Chiesi Global Rare Diseases unveiled new research findings on lipodystrophy and metreleptin therapy at the Endocrine Society’s Annual Meeting (ENDO 2026), held from June 13 to 16 in Chicago. The company presented five clinical abstracts aimed at advancing understanding of treatment approaches, patient outcomes and unmet care needs in rare endocrine and metabolic disorders.

The presentations focused on several aspects of the metreleptin clinical programme, including its use in partial lipodystrophy, its safety and tolerability profile in generalized lipodystrophy, and the potential benefits of combining metreleptin with GLP-1 receptor agonists in adults living with the disease.

The data also shed light on the broader challenges faced by individuals with lipodystrophy, particularly the impact of mental health issues and gaps in patient support systems. According to survey findings presented at the conference, many patients experience psychological burdens linked to altered body image, delayed diagnosis and uncertainty surrounding disease management.

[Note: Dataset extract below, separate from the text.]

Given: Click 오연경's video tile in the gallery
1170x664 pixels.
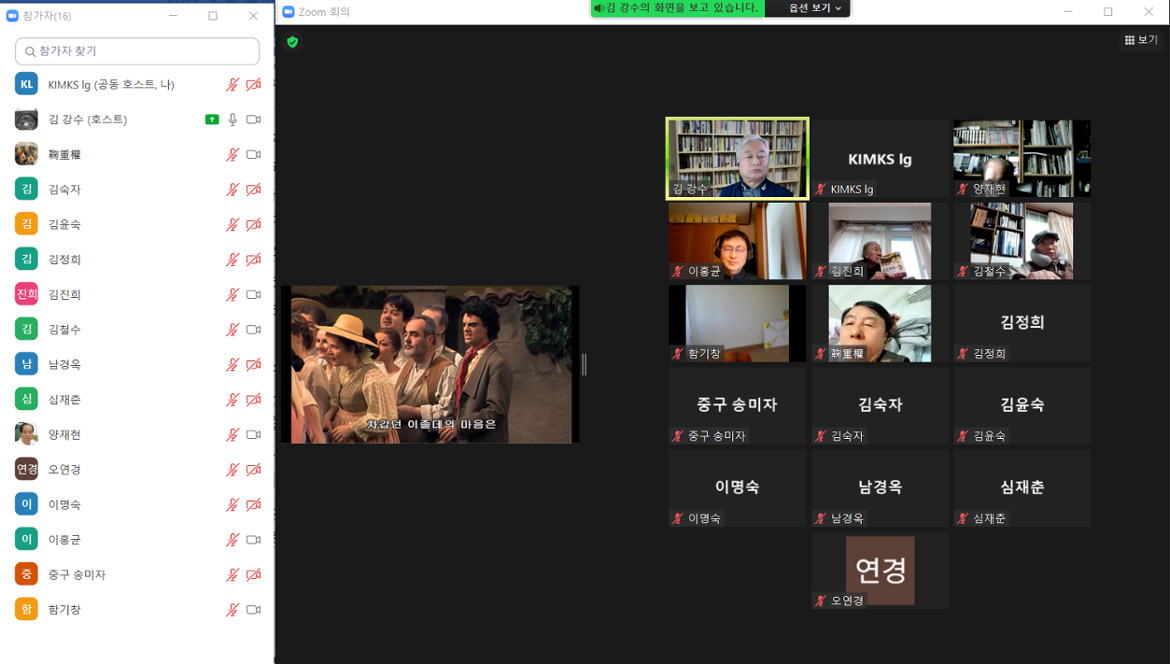Looking at the screenshot, I should pyautogui.click(x=879, y=570).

Despite these challenges, more than half of surveyed patients and caregivers reported a lack of access to mental health support, highlighting a significant unmet need in the treatment landscape. Researchers suggested that proactive mental health screening at the time of diagnosis could help healthcare providers deliver more comprehensive and patient-centred care.

Rachele Berria, Senior Vice President and Head of Global Medical Affairs at Chiesi Global Rare Diseases, said continued research in both clinical and real-world settings is crucial for improving treatment strategies for rare endocrine and metabolic diseases. She noted that the latest findings combine scientific evidence with patient experiences to support the development of more effective care models.

The company also emphasised the importance of understanding the lived experiences of people with lipodystrophy. Stuart Siedman, Vice President of Patient Advocacy at Chiesi Global Rare Diseases, said the burden of the disease often extends beyond measurable clinical outcomes and that patient perspectives remain essential for improving long-term care.

Lipodystrophy is a rare disorder characterised by the abnormal loss of body fat and is often associated with severe metabolic complications. Metreleptin is approved as an adjunct to diet for treating complications arising from leptin deficiency in patients with certain forms of generalized and partial lipodystrophy when standard treatments fail to provide adequate metabolic control.

The latest research presented at ENDO 2026 underscores the growing focus on integrating clinical innovation with holistic patient support, reinforcing Chiesi’s commitment to advancing care for people living with rare endocrine and metabolic diseases.